» **YOUR TASK**
Set down every one of the rows below word for word, but omit the pictures.
-- Start of INFORMATION SHOWN --
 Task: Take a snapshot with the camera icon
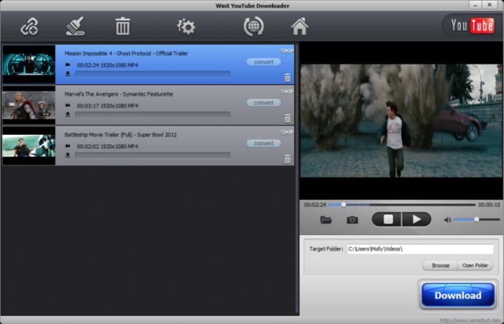[352, 220]
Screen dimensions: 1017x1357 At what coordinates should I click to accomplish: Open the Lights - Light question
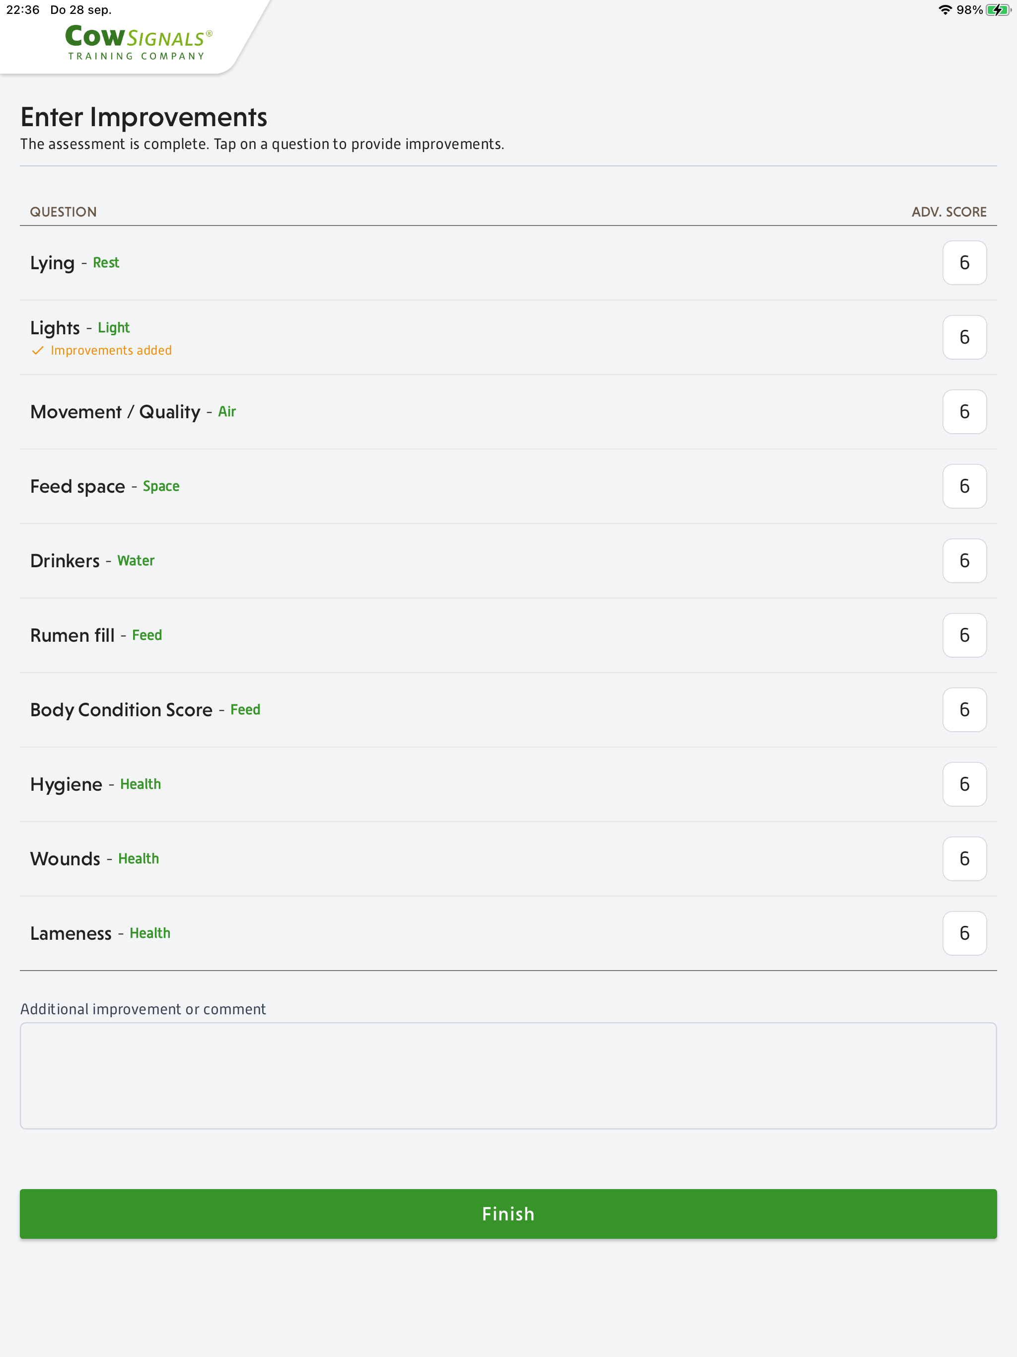coord(508,337)
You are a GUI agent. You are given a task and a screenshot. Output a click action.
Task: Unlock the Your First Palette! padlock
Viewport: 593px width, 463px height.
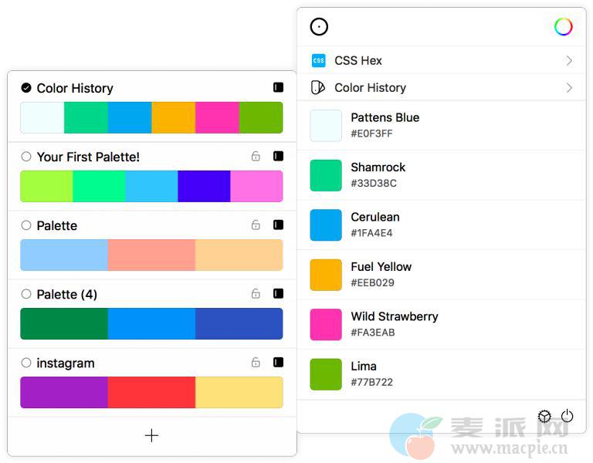click(x=256, y=157)
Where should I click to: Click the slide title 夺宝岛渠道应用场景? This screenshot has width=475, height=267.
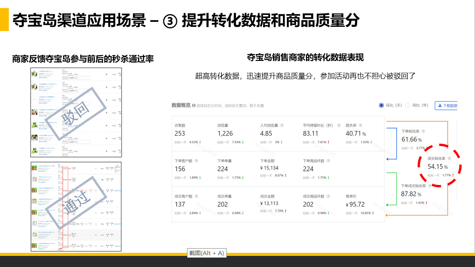pos(79,20)
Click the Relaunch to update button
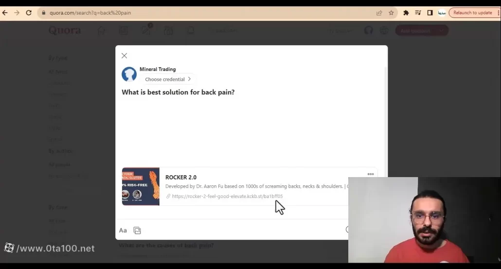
-- End of INFORMATION SHOWN --
» **RESULT OF THE EXERCISE**
 Task: Take a snapshot with the camera icon
[352, 220]
Screen dimensions: 1017x1357 At what coordinates should I click to accomplish: Open the Lights - Light question
coord(508,337)
You are a GUI agent. You are given a task and a screenshot. Output a click action.
Task: Unlock the Your First Palette! padlock
Viewport: 593px width, 463px height.
click(x=256, y=157)
Where should I click to: Click the slide title 夺宝岛渠道应用场景? This screenshot has width=475, height=267.
pos(79,20)
Click the Relaunch to update button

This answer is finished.